# Material for this task
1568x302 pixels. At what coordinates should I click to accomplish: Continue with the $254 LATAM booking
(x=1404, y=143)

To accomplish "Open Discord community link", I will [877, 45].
---
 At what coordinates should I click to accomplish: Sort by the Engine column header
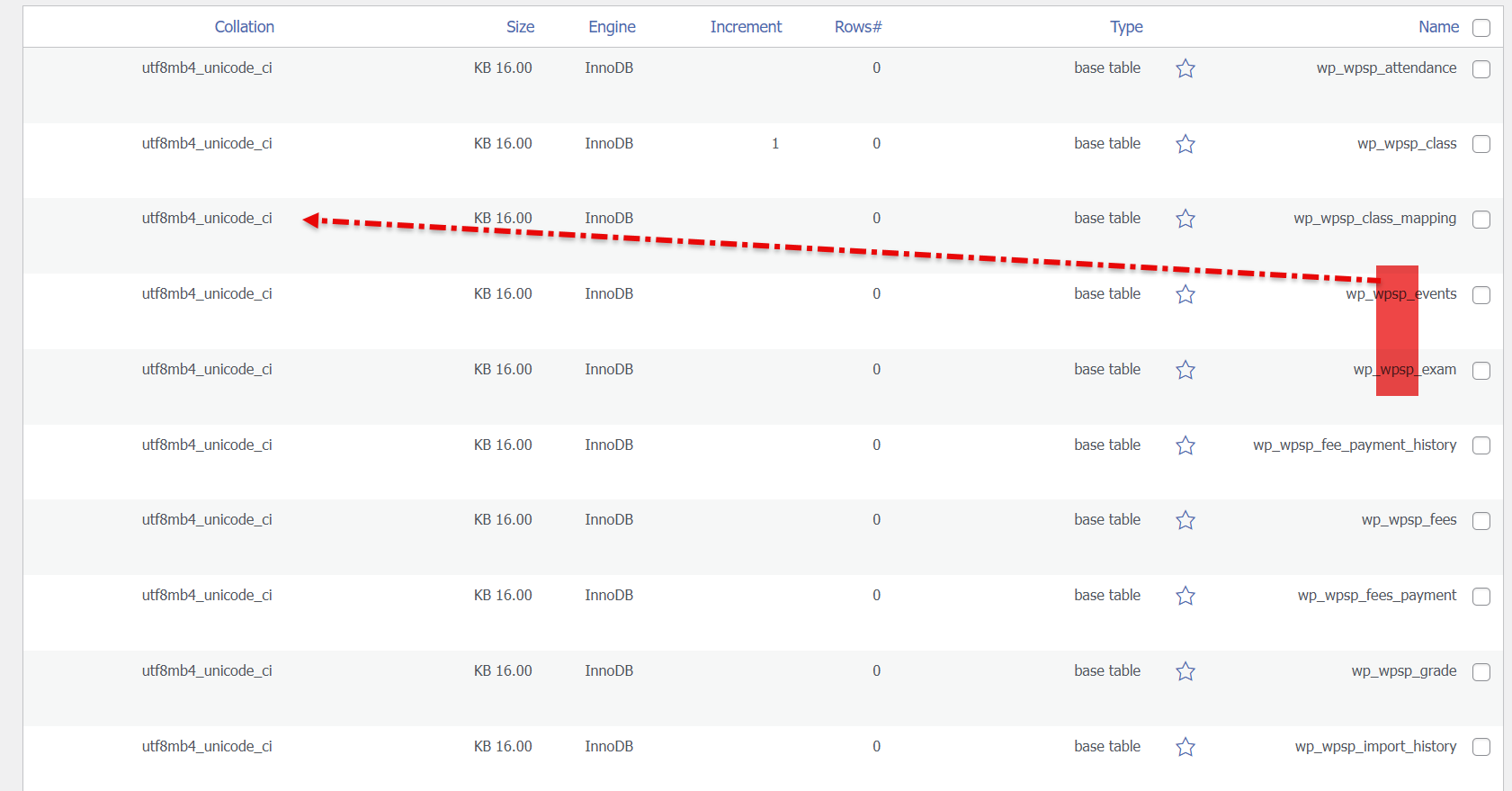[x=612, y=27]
* * *
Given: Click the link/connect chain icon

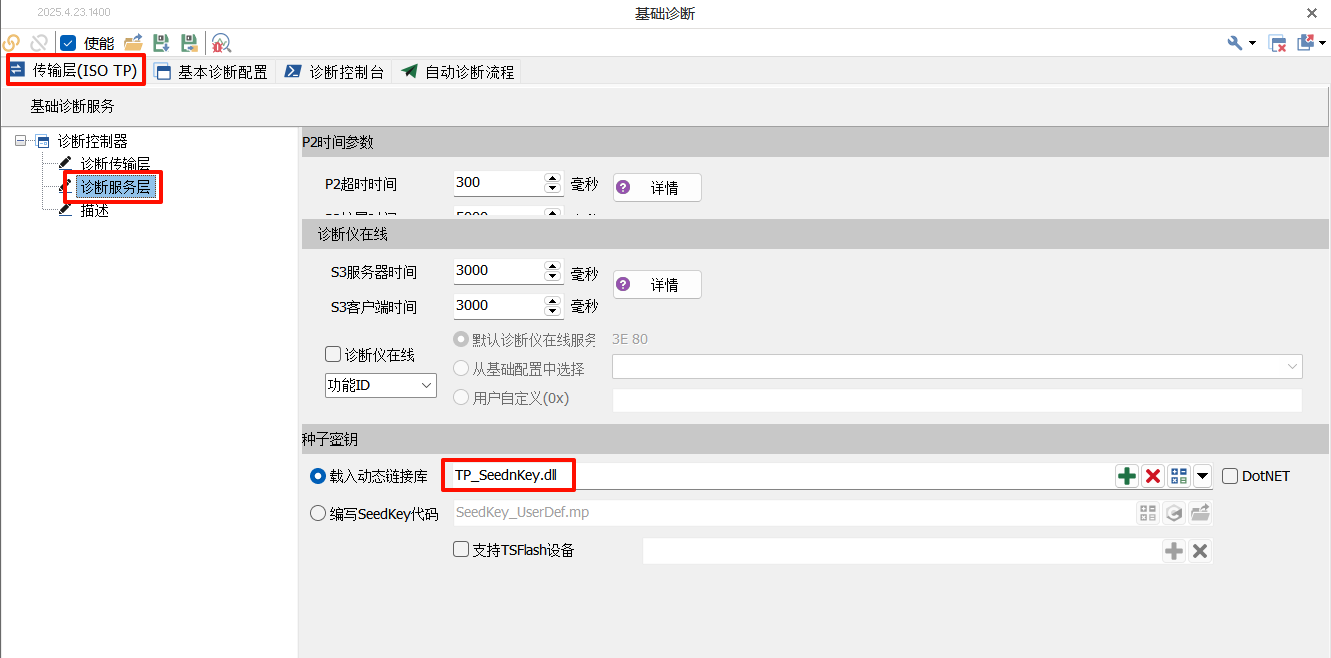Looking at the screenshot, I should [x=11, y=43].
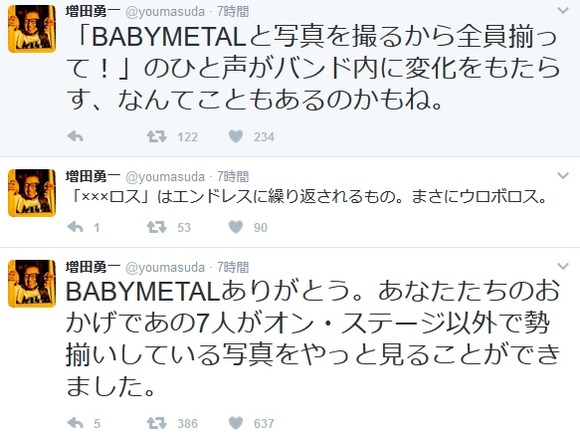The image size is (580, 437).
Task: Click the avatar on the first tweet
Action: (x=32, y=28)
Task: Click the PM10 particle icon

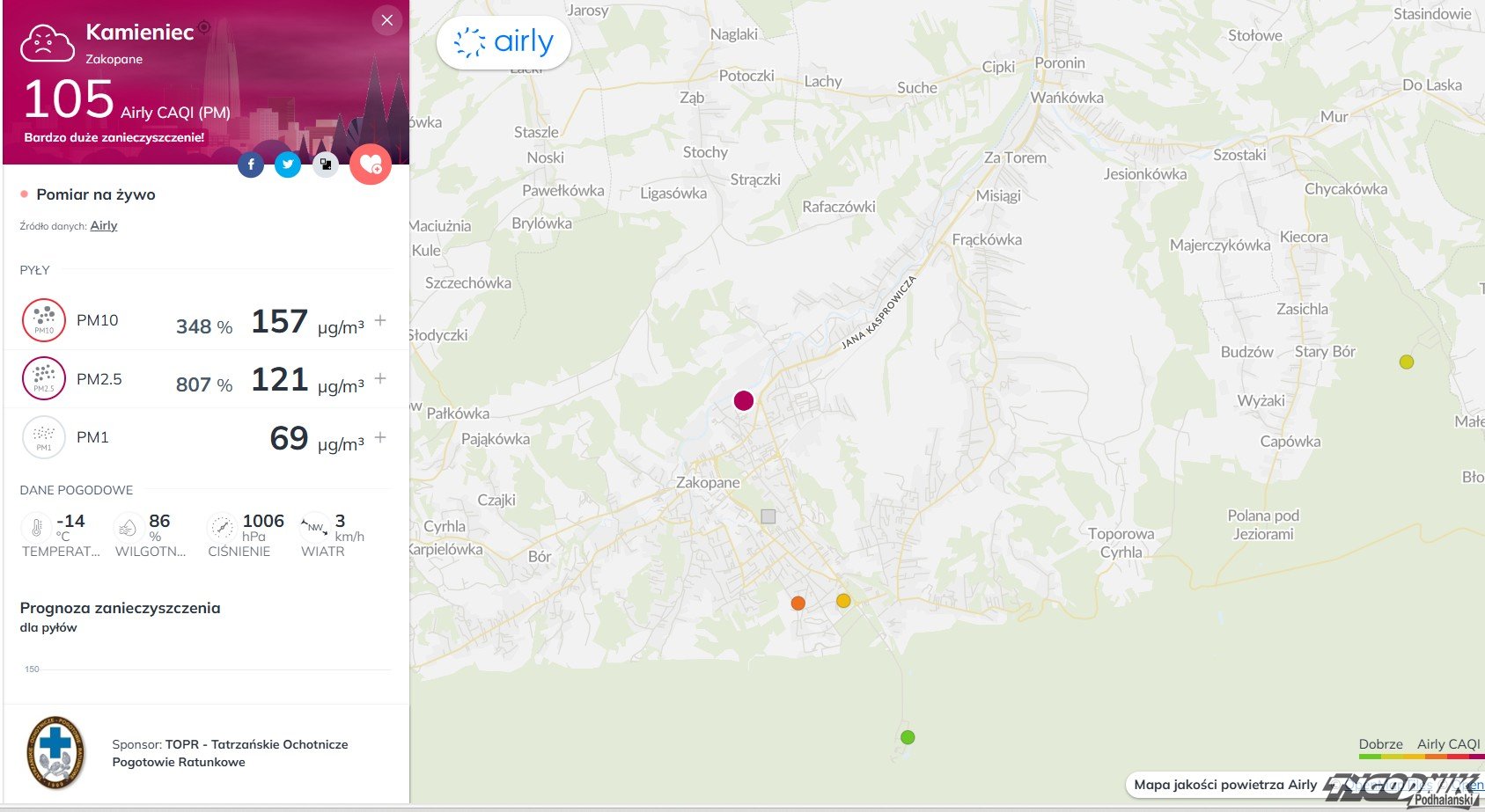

# Description of the task
Above are records with pictures. Reproduce exactly only the lines from the line with "Given: Click the link/connect chain icon" through the line with "Task: Click the PM10 particle icon", both ends included, and leave the pictures out.

# Problem solution
Given: Click the link/connect chain icon

Looking at the screenshot, I should [x=11, y=43].
The image size is (580, 437).
Task: Click the avatar on the first tweet
Action: (x=32, y=28)
Task: Click the PM10 particle icon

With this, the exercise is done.